Building on top of BigDL, Mastercard Data platform and Engineering Service teams have adopted an “AI at Scale” approach to accelerate the entire machine learning lifecycle (including data analysis, experimentation, model training, deployment, resource optimizations, monitoring, etc.). This is accomplished by building a unified Big Data AI architecture with BigDL on Hybrid data/ML infrastructures (which automates AI/ML pipelines and model lifecycle management), as illustrated in Figure 2.

Figure 2. Unified Big Data AI architecture for “AI at Scale” in Mastercard

  • Automated Data Engineering pipelines trigger large-scale Data Engineering Job at Datawarehouse Hadoop cluster to build curated data sets
  • Automated Feature Engineering pipelines trigger large-scale Feature Engineering job at Datawarehouse Hadoop cluster to extract normalized features and build unified feature store based on curated data sets.
  • Data Scientists execute sampling job to extract sampled feature store for Sandbox experimental learning, with hybrid cloud Sandbox integrated with BigDL and Spark (Or Databricks), data scientists can develop, and tune initialized models with AutoML feature from BigDL
  • Automated ML pipelines integrate with existing CI/CD tools and environment to adopt model lifecycle management and automation
  • Automated ML pipelines pull models and configurations from Enterprise Artifactory, deploy to a Model repository at distributed storage
  • Automated ML pipelines trigger large-scale distributed tuning and training jobs associated large-scale feature store and compatible with modern Deep Learning frameworks such as Tensor Flow, PyTorch etc. based on BigDL on Spark.
  • Automated ML pipelines generate Best Models based on large-scale AutoML tuning and Model performance evaluation results
  • Automated Serving pipelines trigger large-scale model serving job BigDL on Spark and produced prediction results load into feature store for serving
  • Model Serving API/Services delivery the model enablement and applications integration

Conclusion

With a playbook for AI at Scale solution development and implementation, Mastercard AI-powered business innovation follows a typical life cycle from an idea or proof of concept to a tested prototype, MVP and eventually production-grade solution that is implemented. A proven approach to doing this repeatedly enables to gradually develop and scale new AI opportunity areas and become a truly AI-powered organization.
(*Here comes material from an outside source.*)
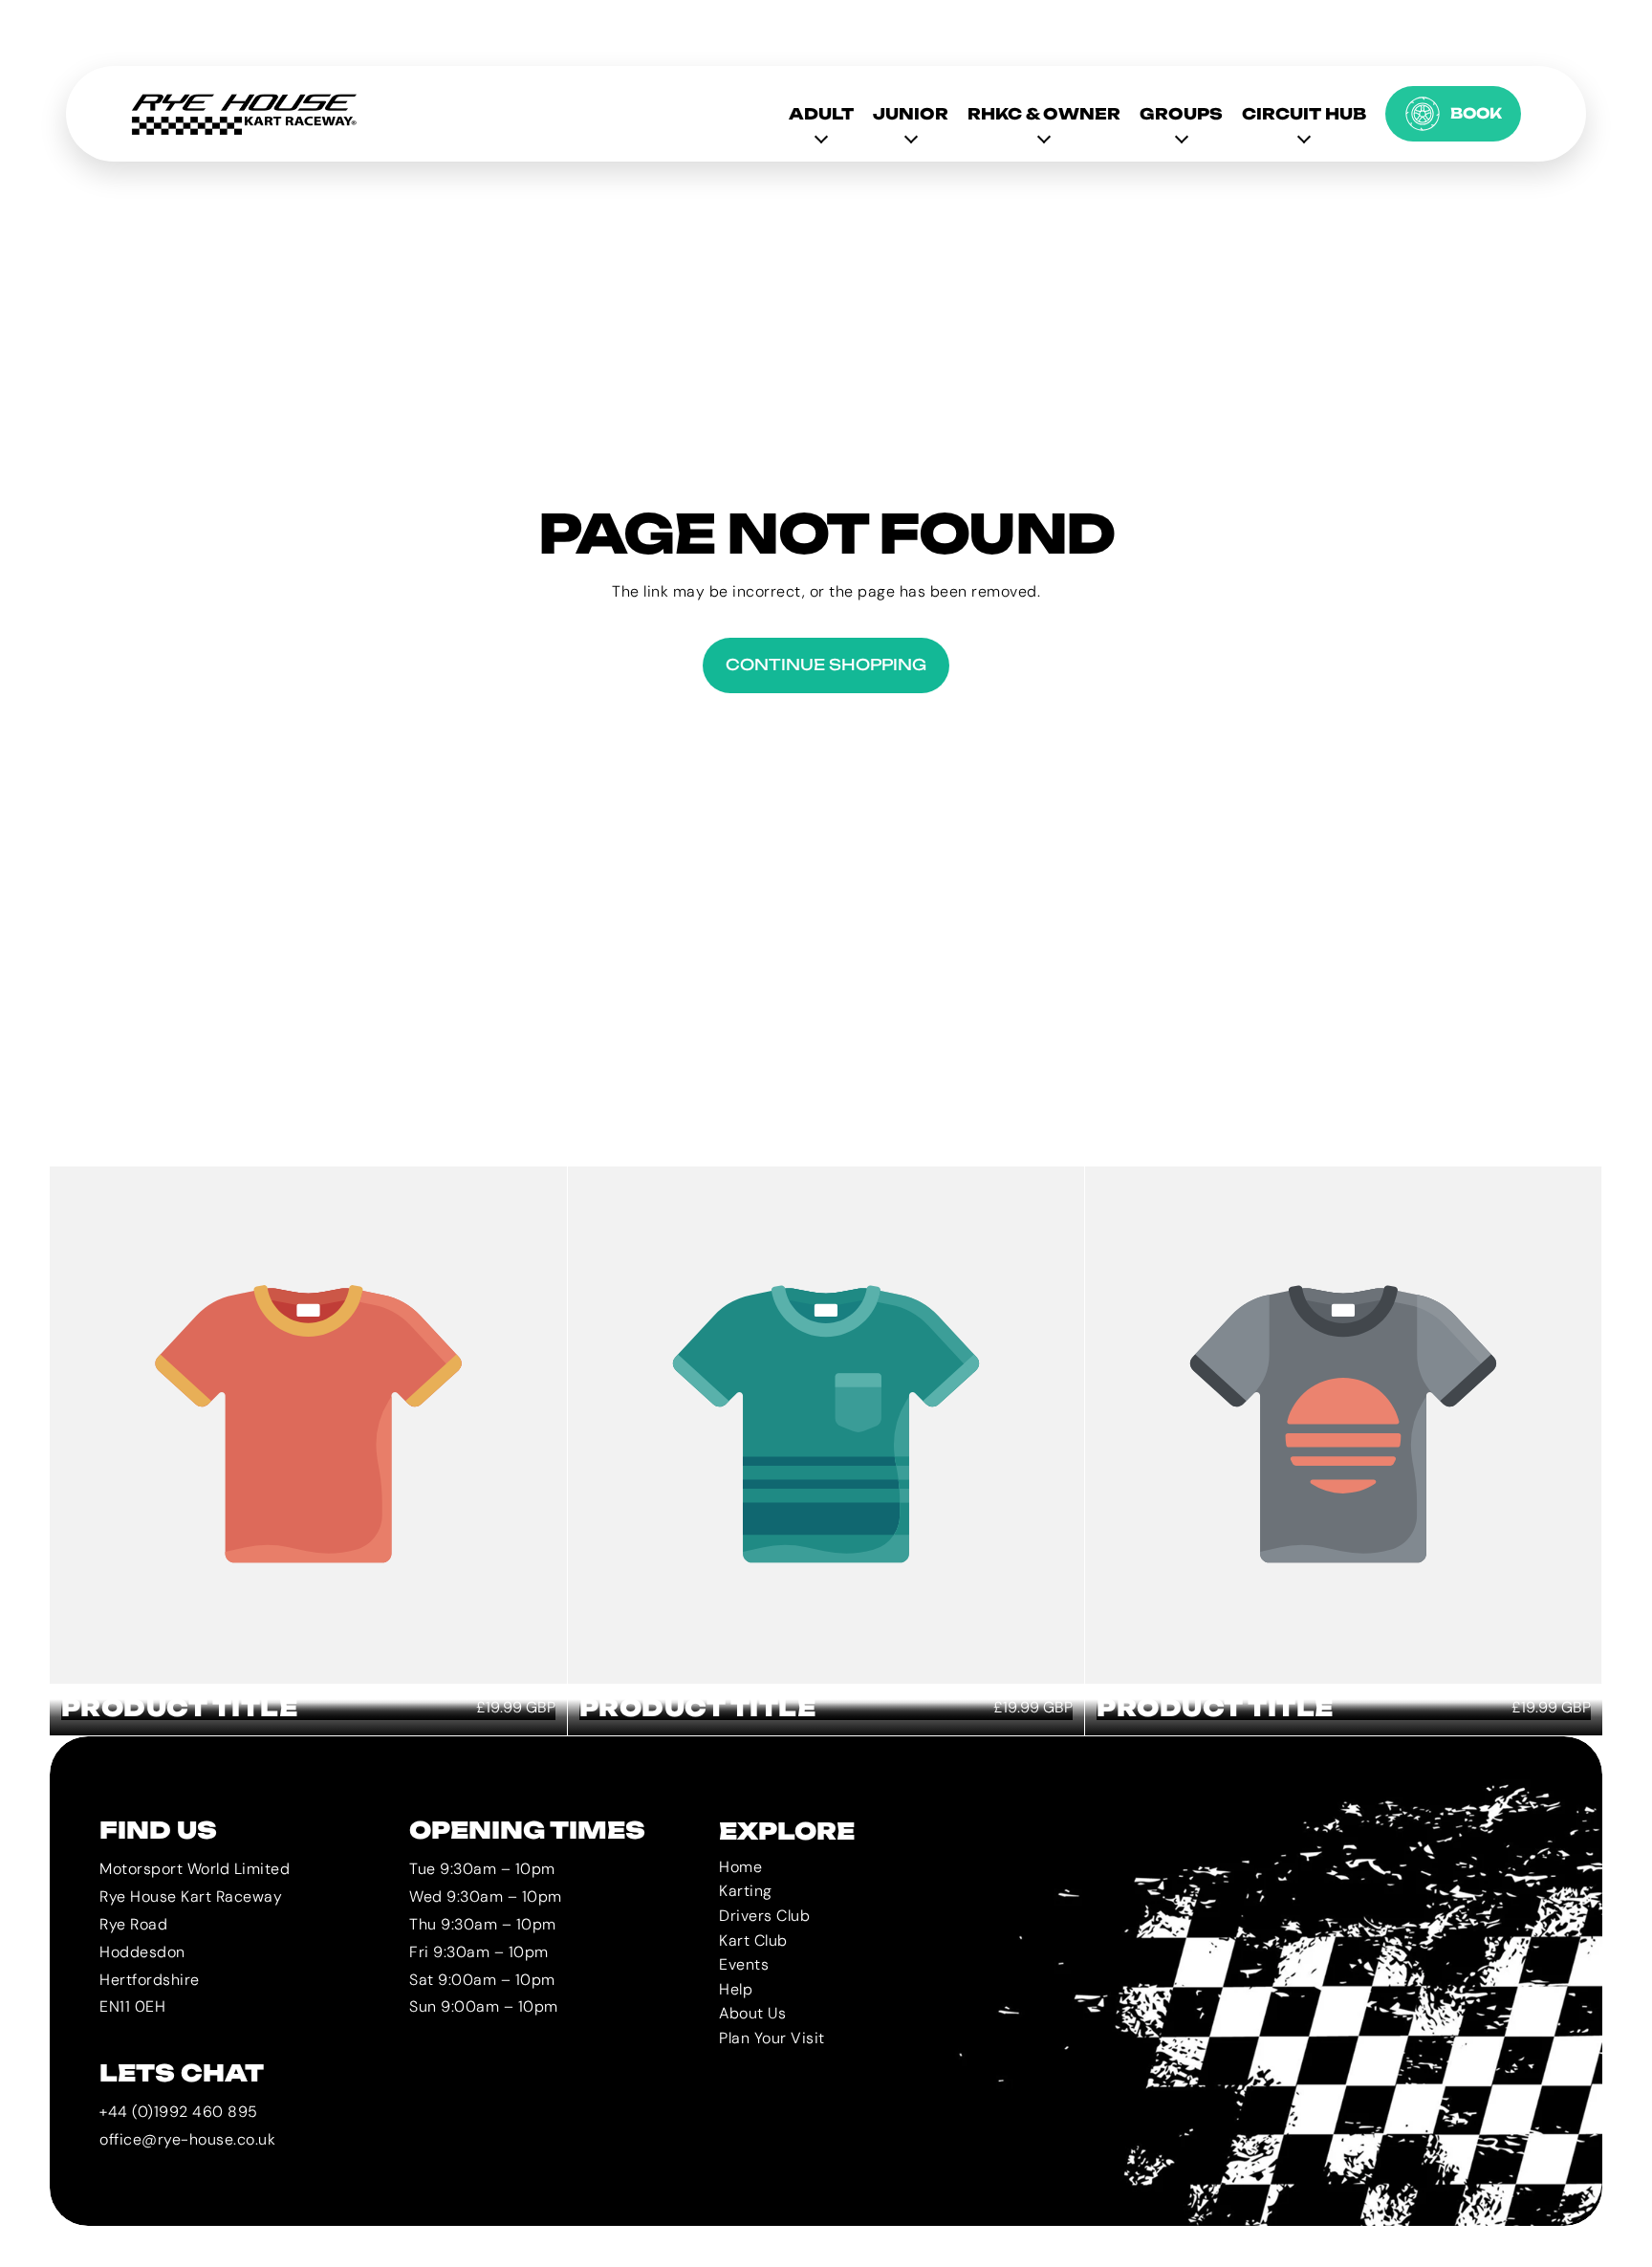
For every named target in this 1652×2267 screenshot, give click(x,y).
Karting (745, 1892)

Mastercard enabled a technology platform that supports AI at scale. AI solutions pose new requirements for technology architecture, and managing to scale AI have developed standardized platforms that allow rapid development of AI solutions in a robust and sustainable manner.

Using BigDL, Mastercard engineers have seamlessly integrated big data analysis (Spark ecosystem) and deep learning (using TensorFlow and Keras) into end-to-end AI applications, which seamlessly scale to distributed Intel Xeon clusters for distributed training and serving. As a result, Mastercard can avoid the additional cost and complexity of special-purpose processors, while their AI training jobs can complete within only 5 hours on average (running on several hundred Intel Xeon servers to support up to 2.2 billion users and hundreds of billions of records).